GIVEN PROBLEM:
Arrange the lines below as a numbered list, leaving out the blank lines.

PROVIDED MATERIAL:
- - - - - - -

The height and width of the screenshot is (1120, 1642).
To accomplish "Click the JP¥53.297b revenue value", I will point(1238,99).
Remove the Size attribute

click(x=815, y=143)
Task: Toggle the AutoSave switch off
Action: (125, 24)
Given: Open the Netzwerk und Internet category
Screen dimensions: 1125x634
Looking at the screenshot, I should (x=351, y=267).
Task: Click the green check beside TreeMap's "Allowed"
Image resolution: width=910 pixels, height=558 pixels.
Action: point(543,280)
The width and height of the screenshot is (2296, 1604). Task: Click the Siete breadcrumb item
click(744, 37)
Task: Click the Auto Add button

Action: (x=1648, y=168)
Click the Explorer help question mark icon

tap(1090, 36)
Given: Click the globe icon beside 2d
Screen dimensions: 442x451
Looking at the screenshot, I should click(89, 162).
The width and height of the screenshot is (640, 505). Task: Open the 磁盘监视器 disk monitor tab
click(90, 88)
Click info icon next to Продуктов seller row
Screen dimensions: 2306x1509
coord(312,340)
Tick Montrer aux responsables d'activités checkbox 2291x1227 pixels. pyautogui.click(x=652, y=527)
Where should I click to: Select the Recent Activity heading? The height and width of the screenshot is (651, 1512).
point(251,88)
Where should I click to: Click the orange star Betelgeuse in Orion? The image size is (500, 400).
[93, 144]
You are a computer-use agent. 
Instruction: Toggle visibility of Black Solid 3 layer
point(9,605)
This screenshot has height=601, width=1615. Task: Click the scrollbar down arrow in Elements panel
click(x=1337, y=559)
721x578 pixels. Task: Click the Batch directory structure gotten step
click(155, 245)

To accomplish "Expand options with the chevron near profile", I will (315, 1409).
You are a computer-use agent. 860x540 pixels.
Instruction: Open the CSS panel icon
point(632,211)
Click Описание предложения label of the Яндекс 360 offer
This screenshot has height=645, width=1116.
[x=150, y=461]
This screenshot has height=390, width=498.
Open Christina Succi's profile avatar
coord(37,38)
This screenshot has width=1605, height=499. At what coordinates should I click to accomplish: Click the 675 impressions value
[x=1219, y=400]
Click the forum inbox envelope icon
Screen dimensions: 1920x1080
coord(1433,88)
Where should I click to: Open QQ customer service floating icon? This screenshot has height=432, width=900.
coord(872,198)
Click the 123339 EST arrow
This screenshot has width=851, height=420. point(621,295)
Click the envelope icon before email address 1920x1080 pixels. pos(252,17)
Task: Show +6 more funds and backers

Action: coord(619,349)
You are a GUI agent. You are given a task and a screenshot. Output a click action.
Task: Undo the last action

- - - - - - -

EXERCISE OUTPUT:
1. The height and width of the screenshot is (1120, 1642).
2. To accomplish "Click the JP¥53.297b revenue value", I will point(1238,99).
3. Remove the Size attribute
4. click(x=815, y=143)
5. Task: Toggle the AutoSave switch off
6. Action: (125, 24)
7. Given: Open the Netzwerk und Internet category
8. Screen dimensions: 1125x634
9. Looking at the screenshot, I should (x=351, y=267).
10. Task: Click the green check beside TreeMap's "Allowed"
11. Image resolution: width=910 pixels, height=558 pixels.
12. Action: point(543,280)
13. The width and height of the screenshot is (2296, 1604). Task: Click the Siete breadcrumb item
14. click(744, 37)
15. Task: Click the Auto Add button
16. Action: (x=1648, y=168)
17. Click the Explorer help question mark icon
18. tap(1090, 36)
19. Given: Click the globe icon beside 2d
20. Screen dimensions: 442x451
21. Looking at the screenshot, I should click(89, 162).
22. The width and height of the screenshot is (640, 505). Task: Open the 磁盘监视器 disk monitor tab
23. click(90, 88)
24. Click info icon next to Продуктов seller row
25. Screen dimensions: 2306x1509
26. coord(312,340)
27. Tick Montrer aux responsables d'activités checkbox 2291x1227 pixels. pyautogui.click(x=652, y=527)
28. Where should I click to: Select the Recent Activity heading? The height and width of the screenshot is (651, 1512).
29. point(251,88)
30. Where should I click to: Click the orange star Betelgeuse in Orion? The image size is (500, 400).
31. [93, 144]
32. You are a computer-use agent. 
33. Instruction: Toggle visibility of Black Solid 3 layer
34. point(9,605)
35. This screenshot has height=601, width=1615. Task: Click the scrollbar down arrow in Elements panel
36. click(x=1337, y=559)
37. 721x578 pixels. Task: Click the Batch directory structure gotten step
38. click(155, 245)
39. To accomplish "Expand options with the chevron near profile", I will (315, 1409).
40. You are a computer-use agent. 860x540 pixels.
41. Instruction: Open the CSS panel icon
42. point(632,211)
43. Click Описание предложения label of the Яндекс 360 offer
44. This screenshot has height=645, width=1116.
45. [x=150, y=461]
46. This screenshot has height=390, width=498.
47. Open Christina Succi's profile avatar
48. coord(37,38)
49. This screenshot has width=1605, height=499. At what coordinates should I click to accomplish: Click the 675 impressions value
50. [x=1219, y=400]
51. Click the forum inbox envelope icon
52. Screen dimensions: 1920x1080
53. coord(1433,88)
54. Where should I click to: Open QQ customer service floating icon? This screenshot has height=432, width=900.
55. coord(872,198)
56. Click the 123339 EST arrow
57. This screenshot has width=851, height=420. point(621,295)
58. Click the envelope icon before email address 1920x1080 pixels. pos(252,17)
59. Task: Show +6 more funds and backers
60. Action: coord(619,349)
61. You are a GUI agent. You are given a task and a screenshot. Output a click action.
62. Task: Undo the last action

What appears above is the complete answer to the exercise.